Aussi étonnant et grisant qu’un tour de magie réussi, Insaisissables est un thriller à tiroirs qui multiplie les chausse-trapes pour mieux dissimuler sa totale vacuité. Divertissement assuré.
Synopsis : « Les Quatre Cavaliers », un groupe de brillants magiciens et illusionnistes, viennent de donner deux spectacles de magie époustouflants : le premier en braquant une banque sur un autre continent, le deuxième en transférant la fortune d’un banquier véreux sur les comptes en banque du public. Deux agents spéciaux du FBI et d’Interpol sont déterminés à les arrêter avant qu’ils ne mettent à exécution leur promesse de réaliser des braquages encore plus audacieux. Ils font appel à Thaddeus, spécialiste reconnu pour expliquer les tours de magie les plus sophistiqués. Alors que la pression s’intensifie, et que le monde entier attend le spectaculaire tour final des Cavaliers, la course contre la montre commence.
Pour l’amour du twist
Critique : Joli succès aux Etats-Unis, le film de Louis Leterrier tente d’insuffler un sang neuf dans le domaine du thriller grâce à une intrigue à tiroirs qui joue sans cesse sur les faux-semblants. Ecrit par Ed Solomon (Men in Black) et Boaz Yakin (Safe) d’après une histoire originale d’Edward Ricourt, le script est un modèle de construction puisqu’il s’appuie intégralement sur la dissimulation du motif réel des quatre casseurs, seulement dévoilé vers la fin après toute une série de twists qui laissent le spectateur pantois.

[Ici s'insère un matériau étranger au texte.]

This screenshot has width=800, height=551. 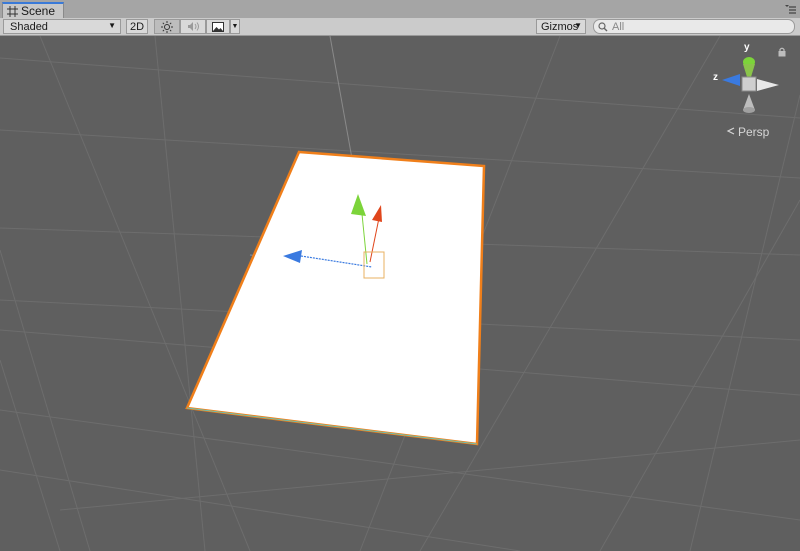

Si certains risquent bien de ne pas apprécier cette constante manipulation de la part d’un scénariste démiurge, le grand public a dans sa large majorité (plus de 3 millions d’entrées en France) plébiscité un scénario qui change des intrigues kleenex attachées habituellement aux blockbusters made in Hollywood.
Suspension d’incrédulité nécessaire
Bien évidemment, pour apprécier Insaisissables, il vous faudra accepter le postulat selon lequel un être humain est capable de tout prévoir dans les moindres détails, un peu sur le modèle des pièges orchestrés par Jigsaw dans la saga horrifique des Saw. Tout comme dans Trance de Danny Boyle, il vous faudra également croire en la puissance réelle de l’hypnose, ici appelée mentalisme pour faire plus mode. Toutefois, une fois cette suspension d’incrédulité acquise, il n’est pas interdit de goûter aux charmes de ce spectacle d’une redoutable efficacité, à défaut d’être d’une grande finesse.
Ne vous attendez donc pas à une réflexion intéressante sur les rapports entre la magie et le cinéma (dont l’ancêtre s’appelait d’ailleurs la lanterne magique) comme avait pu l’ébaucher Christopher Nolan dans son excellent Prestige, et encore moins une mise en abîme profonde comme celle menée par Antonioni dans Blow up. Louis Leterrier ne s’est jamais présenté comme un auteur, mais bien comme un habile technicien au service d’une histoire divertissante. Il nous prouve d’ailleurs une fois de plus son savoir-faire technique et sa capacité à raconter une histoire grâce à une réalisation ample (on ne compte plus le nombre de panoramiques qui permettent de rendre chaque scène dynamique).
Un film gadget aussi divertissant que vain
Au lieu de sur-découper au montage comme bon nombre de ses confrères, Leterrier privilégie la lisibilité de ses séquences et permet ainsi l’implication du spectateur, même lors des passages les plus trépidants (la très bonne course-poursuite en voiture en est un exemple frappant). Toutefois, cette belle fidélité envers le script et cette application constante dans la mise en image ne suffisent pas à faire d’Insaisissables autre chose qu’un objet ludique, dont on peine à saisir le sens global.
Totalement corseté dans son script gadget, le long-métrage échoue à faire vivre ses personnages qui se résument tous à une suite d’archétypes plus ou moins classiques. Se refusant à la moindre psychologie, les auteurs se contentent donc d’aligner les morceaux de bravoure sans jamais rien approfondir. A l’image de la magie, Insaisissables est donc un objet souvent stimulant, parfois grisant, qui tient de la pure illusion d’optique afin de dissimuler sa parfaite vacuité.
Notons par ailleurs que le film a fait l’objet d’une suite en 2016 judicieusement intitulée Insaisissables 2, réalisée par Jon M. Chu et nettement moins enthousiasmante.